— begin —

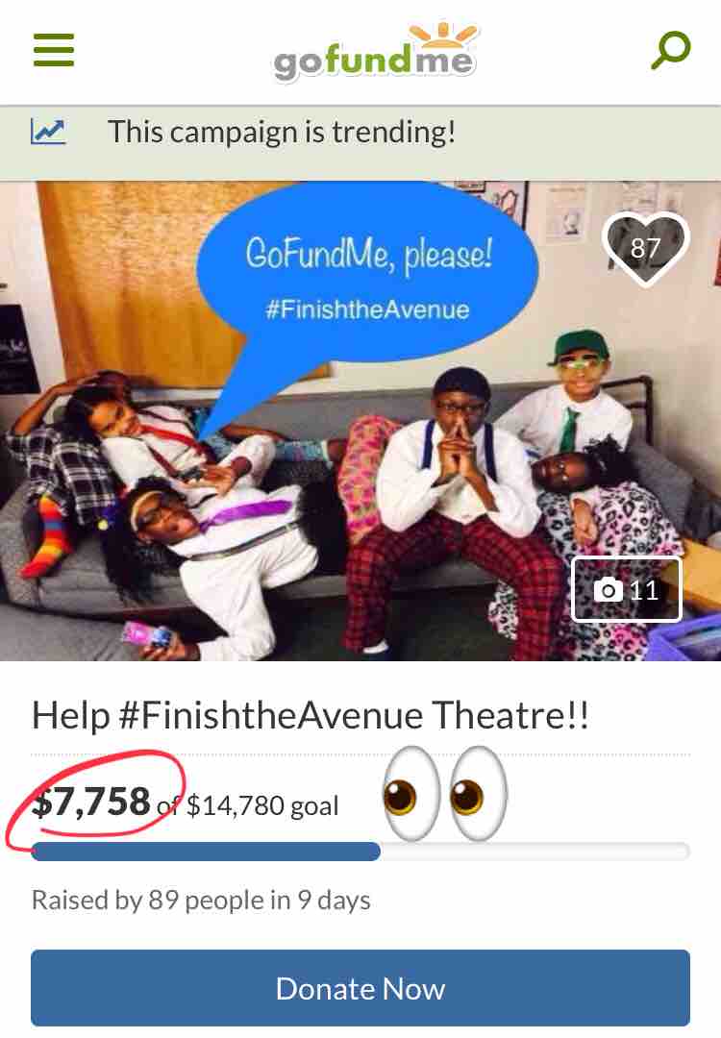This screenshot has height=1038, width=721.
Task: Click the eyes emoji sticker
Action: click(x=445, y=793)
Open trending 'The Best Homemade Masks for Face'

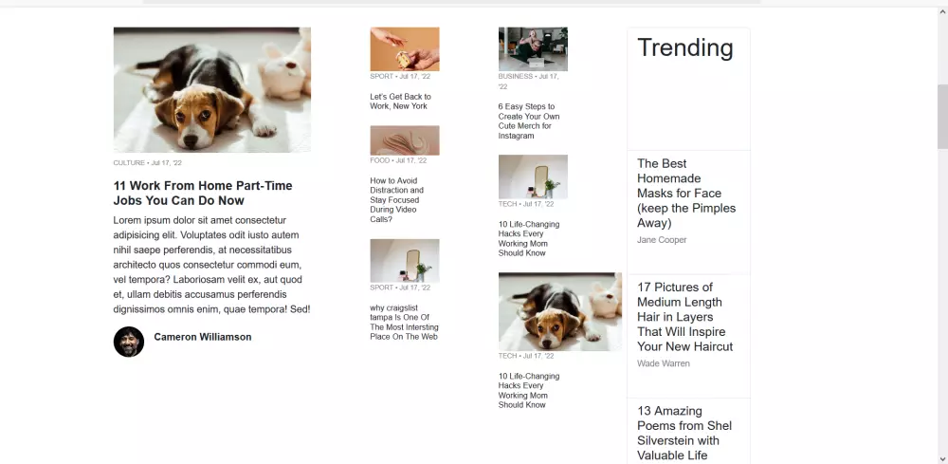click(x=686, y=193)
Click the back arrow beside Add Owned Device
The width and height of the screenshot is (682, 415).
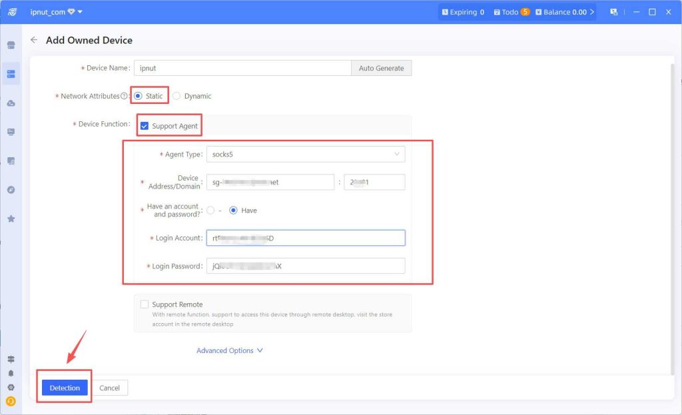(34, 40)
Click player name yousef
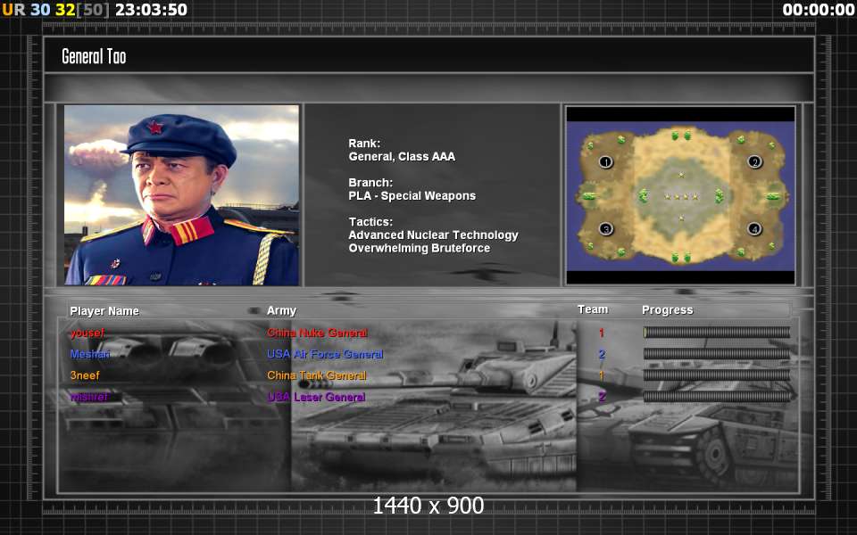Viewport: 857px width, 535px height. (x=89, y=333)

— end —

Reproduce the rows above with "back arrow" changed to "left arrow" and everything else kept the same. Omit the pictures from your answer.

» Correct response
This screenshot has height=1038, width=721.
Task: Click the eyes emoji sticker
Action: click(x=445, y=793)
Open trending 'The Best Homemade Masks for Face'

click(x=686, y=193)
Click the left arrow beside Add Owned Device
The width and height of the screenshot is (682, 415).
(34, 40)
Click player name yousef
Viewport: 857px width, 535px height. (x=89, y=333)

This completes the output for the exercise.